◆ **Written instruction**
Reproduce every line of the records below word for word, leaving out the pictures.
○ ○ ○
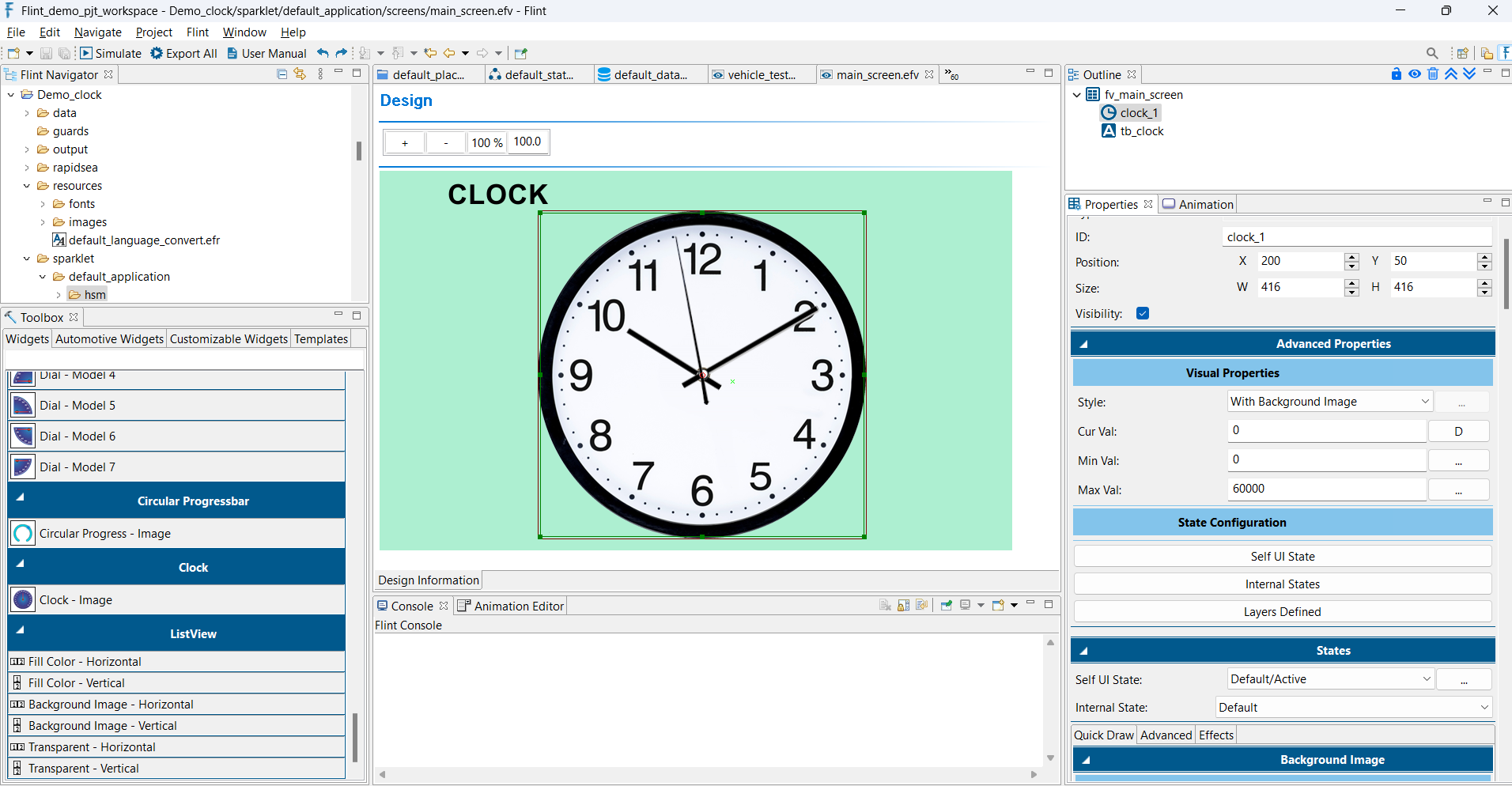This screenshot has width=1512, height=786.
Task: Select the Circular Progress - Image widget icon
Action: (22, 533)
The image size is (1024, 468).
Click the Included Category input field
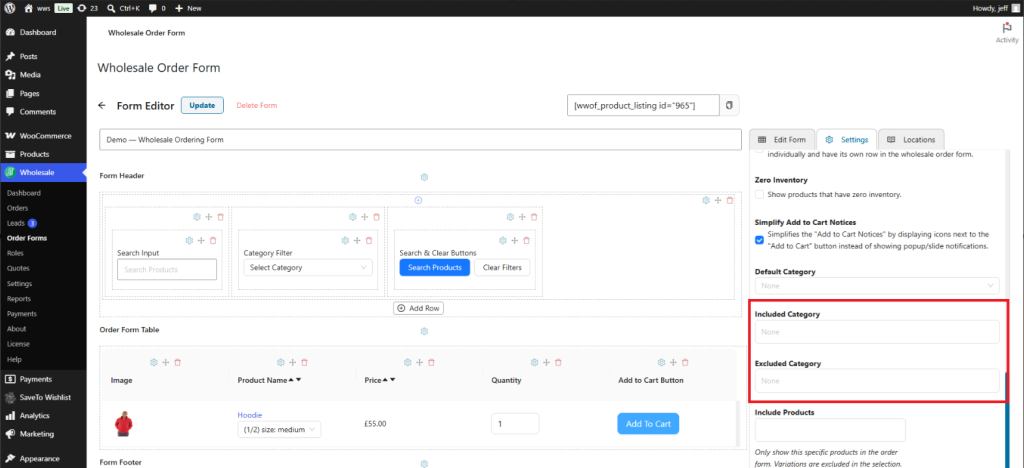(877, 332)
○ ○ ○
◆ **Exercise response**
This screenshot has width=1512, height=786.
Task: Select the Circular Progress - Image widget icon
Action: (22, 533)
The image size is (1024, 468).
Click the Included Category input field
(877, 332)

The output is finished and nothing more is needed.